Kubernetes Scaling Lab | Karpenter
karpenter.sh deployment steps to experiment in OpenShift clusters on AWS.
Install OpenShift
- Export the AWS credentials
- Install OpenShift cluster
export AWS_PROFILE=lab-scaling
VERSION="4.14.8"
PULL_SECRET_FILE="${HOME}/.openshift/pull-secret-latest.json"

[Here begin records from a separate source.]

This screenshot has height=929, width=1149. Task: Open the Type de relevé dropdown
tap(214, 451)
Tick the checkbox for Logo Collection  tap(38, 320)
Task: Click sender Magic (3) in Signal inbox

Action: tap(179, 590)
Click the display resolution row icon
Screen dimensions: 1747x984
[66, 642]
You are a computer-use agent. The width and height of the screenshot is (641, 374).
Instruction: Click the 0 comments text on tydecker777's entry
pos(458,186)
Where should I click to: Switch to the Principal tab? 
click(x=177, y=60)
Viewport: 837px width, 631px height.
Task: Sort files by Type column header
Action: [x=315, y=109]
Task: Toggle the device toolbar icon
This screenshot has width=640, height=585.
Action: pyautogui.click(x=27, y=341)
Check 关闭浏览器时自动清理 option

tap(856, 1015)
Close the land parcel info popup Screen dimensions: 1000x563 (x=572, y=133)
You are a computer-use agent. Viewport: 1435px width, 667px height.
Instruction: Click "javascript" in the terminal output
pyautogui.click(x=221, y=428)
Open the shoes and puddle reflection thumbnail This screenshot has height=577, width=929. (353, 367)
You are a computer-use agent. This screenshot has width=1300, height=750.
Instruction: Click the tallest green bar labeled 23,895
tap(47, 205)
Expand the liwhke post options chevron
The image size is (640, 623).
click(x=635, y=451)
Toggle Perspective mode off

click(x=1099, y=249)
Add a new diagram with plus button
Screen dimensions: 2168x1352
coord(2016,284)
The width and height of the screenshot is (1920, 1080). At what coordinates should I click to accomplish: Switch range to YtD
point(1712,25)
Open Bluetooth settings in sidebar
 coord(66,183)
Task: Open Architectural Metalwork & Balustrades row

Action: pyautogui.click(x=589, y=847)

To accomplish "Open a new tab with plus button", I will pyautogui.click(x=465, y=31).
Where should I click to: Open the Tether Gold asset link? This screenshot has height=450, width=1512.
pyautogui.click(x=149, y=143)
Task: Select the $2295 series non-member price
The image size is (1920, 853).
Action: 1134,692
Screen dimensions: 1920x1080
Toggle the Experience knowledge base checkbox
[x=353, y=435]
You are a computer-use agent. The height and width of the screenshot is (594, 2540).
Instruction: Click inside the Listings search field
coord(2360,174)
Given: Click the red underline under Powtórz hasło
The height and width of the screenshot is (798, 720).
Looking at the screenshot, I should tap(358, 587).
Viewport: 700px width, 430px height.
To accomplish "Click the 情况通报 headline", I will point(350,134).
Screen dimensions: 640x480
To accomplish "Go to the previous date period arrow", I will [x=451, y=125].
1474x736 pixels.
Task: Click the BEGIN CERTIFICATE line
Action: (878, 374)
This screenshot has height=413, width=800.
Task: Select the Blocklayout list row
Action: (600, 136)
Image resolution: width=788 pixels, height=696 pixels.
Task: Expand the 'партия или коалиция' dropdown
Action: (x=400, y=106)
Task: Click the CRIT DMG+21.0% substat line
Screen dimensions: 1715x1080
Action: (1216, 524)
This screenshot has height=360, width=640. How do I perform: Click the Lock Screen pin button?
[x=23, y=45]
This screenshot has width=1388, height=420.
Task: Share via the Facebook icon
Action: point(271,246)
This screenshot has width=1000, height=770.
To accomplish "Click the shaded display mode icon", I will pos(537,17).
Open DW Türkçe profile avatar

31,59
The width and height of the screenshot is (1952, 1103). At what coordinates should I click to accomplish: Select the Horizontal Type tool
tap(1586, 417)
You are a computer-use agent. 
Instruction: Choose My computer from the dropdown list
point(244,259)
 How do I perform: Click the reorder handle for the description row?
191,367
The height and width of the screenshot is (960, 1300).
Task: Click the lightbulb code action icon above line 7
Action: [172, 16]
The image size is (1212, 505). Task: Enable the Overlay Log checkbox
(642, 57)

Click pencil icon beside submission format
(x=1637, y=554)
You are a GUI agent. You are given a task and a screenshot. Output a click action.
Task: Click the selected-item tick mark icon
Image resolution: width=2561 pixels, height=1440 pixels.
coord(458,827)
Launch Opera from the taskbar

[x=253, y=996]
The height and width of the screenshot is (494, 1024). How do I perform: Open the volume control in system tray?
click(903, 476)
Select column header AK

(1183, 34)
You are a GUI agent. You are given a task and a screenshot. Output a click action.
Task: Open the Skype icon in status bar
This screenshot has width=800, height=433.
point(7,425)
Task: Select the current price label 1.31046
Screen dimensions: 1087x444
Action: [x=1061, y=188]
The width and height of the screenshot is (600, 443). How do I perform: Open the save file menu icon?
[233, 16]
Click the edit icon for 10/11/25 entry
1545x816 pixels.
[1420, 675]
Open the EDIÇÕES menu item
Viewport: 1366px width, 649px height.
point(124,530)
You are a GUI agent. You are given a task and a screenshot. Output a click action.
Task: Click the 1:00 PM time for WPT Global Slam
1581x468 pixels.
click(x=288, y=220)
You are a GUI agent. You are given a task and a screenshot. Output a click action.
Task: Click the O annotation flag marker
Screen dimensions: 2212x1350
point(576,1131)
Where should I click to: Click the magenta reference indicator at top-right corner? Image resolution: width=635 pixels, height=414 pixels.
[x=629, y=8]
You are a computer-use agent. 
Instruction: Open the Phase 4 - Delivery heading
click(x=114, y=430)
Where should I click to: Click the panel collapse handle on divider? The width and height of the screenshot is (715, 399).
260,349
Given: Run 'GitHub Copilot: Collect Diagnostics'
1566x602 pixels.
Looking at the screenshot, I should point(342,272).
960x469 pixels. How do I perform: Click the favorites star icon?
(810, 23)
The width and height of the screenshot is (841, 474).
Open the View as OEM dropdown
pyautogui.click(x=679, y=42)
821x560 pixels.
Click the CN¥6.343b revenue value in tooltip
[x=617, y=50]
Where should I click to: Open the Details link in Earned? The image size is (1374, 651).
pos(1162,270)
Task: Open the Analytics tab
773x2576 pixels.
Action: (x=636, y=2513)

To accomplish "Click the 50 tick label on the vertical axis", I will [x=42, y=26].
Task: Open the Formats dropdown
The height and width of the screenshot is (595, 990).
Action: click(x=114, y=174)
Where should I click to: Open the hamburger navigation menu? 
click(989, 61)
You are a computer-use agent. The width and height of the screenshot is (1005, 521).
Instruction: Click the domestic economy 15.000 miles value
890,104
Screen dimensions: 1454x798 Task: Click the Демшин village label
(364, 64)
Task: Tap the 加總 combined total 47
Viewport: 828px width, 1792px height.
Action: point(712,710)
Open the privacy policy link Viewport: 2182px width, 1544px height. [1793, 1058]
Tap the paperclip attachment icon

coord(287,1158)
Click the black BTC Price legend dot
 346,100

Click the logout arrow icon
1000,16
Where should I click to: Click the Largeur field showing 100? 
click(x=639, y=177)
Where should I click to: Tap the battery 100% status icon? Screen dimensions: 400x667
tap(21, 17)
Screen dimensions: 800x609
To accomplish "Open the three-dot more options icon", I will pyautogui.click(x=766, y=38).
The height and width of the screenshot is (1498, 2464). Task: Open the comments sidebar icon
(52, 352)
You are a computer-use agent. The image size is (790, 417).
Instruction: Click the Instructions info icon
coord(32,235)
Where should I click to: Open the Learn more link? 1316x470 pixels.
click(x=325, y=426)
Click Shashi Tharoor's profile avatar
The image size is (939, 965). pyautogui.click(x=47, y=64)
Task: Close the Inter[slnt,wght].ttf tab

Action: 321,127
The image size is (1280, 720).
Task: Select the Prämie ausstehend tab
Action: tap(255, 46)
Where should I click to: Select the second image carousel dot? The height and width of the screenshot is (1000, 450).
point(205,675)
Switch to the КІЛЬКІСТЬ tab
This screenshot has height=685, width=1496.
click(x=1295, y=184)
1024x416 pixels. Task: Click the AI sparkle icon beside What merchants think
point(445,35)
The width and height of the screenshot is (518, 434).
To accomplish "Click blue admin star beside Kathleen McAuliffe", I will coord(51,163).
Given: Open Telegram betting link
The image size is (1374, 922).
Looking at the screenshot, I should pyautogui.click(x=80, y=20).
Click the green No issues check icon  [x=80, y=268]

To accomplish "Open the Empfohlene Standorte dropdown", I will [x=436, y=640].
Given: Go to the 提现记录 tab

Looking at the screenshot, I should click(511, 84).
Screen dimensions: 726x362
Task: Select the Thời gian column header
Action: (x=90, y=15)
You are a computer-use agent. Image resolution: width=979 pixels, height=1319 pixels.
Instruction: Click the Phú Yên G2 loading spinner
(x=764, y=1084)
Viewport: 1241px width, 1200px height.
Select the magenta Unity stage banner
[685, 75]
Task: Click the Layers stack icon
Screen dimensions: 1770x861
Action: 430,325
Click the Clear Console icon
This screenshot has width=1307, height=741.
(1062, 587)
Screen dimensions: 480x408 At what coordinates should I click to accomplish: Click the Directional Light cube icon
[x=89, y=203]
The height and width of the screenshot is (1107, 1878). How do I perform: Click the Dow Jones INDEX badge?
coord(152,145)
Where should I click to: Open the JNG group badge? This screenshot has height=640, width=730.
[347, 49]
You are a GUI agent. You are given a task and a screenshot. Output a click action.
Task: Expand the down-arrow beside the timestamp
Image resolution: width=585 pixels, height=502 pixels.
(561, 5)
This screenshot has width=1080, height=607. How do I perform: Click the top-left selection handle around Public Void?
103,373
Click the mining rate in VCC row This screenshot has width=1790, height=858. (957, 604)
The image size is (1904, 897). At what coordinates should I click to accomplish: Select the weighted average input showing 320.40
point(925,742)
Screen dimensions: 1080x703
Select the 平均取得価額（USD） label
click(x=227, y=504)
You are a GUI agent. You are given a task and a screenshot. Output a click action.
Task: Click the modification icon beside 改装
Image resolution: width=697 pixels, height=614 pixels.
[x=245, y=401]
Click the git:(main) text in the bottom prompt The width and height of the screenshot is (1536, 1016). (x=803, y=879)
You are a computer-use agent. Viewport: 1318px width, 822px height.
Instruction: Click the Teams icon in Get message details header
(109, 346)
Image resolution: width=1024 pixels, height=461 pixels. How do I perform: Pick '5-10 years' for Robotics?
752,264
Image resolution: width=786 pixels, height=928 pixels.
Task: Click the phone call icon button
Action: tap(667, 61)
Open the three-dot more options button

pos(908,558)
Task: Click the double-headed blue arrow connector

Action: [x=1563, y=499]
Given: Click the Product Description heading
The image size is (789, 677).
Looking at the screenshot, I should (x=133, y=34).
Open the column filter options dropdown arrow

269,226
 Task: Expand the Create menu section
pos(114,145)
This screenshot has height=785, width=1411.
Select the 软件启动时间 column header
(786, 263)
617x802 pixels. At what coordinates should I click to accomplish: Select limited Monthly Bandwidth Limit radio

RELEASE_IMAGE=quay.io/openshift-release-dev/ocp-release:${VERSION}-x86_64
CLUSTER_NAME=kptv3-p2c2
INSTALL_DIR=${HOME}/openshift-labs/karpenter-round2/$CLUSTER_NAME
CLUSTER_BASE_DOMAIN=lab-scaling.devcluster.openshift.com
SSH_PUB_KEY_FILE=$HOME/.ssh/id_rsa.pub
REGION=us-east-1
AWS_REGION=$REGION
mkdir -p $INSTALL_DIR && cd $INSTALL_DIR
oc adm release extract \
--tools quay.io/openshift-release-dev/ocp-release:${VERSION}-x86_64 \
-a ${PULL_SECRET_FILE}
tar xvfz openshift-client-linux-${VERSION}.tar.gz
tar xvfz openshift-install-linux-${VERSION}.tar.gz
echo "> Creating install-config.yaml"
# Create a single-AZ install config
mkdir -p ${INSTALL_DIR}
cat <<EOF | envsubst > ${INSTALL_DIR}/install-config.yaml
apiVersion: v1
baseDomain: ${CLUSTER_BASE_DOMAIN}
metadata:
name: "${CLUSTER_NAME}"
platform:
aws:
region: ${REGION}
propagateUserTags: true
userTags:
cluster_name: $CLUSTER_NAME
Environment: cluster
publish: External
pullSecret: '$(cat ${PULL_SECRET_FILE} |awk -v ORS= -v OFS= '{$1=$1}1')'
sshKey: |
$(cat ${SSH_PUB_KEY_FILE})
EOF
echo ">> install-config.yaml created: "
cp -v ${INSTALL_DIR}/install-config.yaml ${INSTALL_DIR}/install-config.yaml-bkp
./openshift-install create cluster --dir $INSTALL_DIR --log-level=debug
export KUBECONFIG=$PWD/auth/kubeconfig
- Scale down the 3rd machineset to optimize the tests leaving two hosts for regular workloads:
oc scale machineset -n openshift-machine-api --replicas=0 $(oc get machineset -n openshift-machine-api -o jsonpath='{.items[2].metadata.name}')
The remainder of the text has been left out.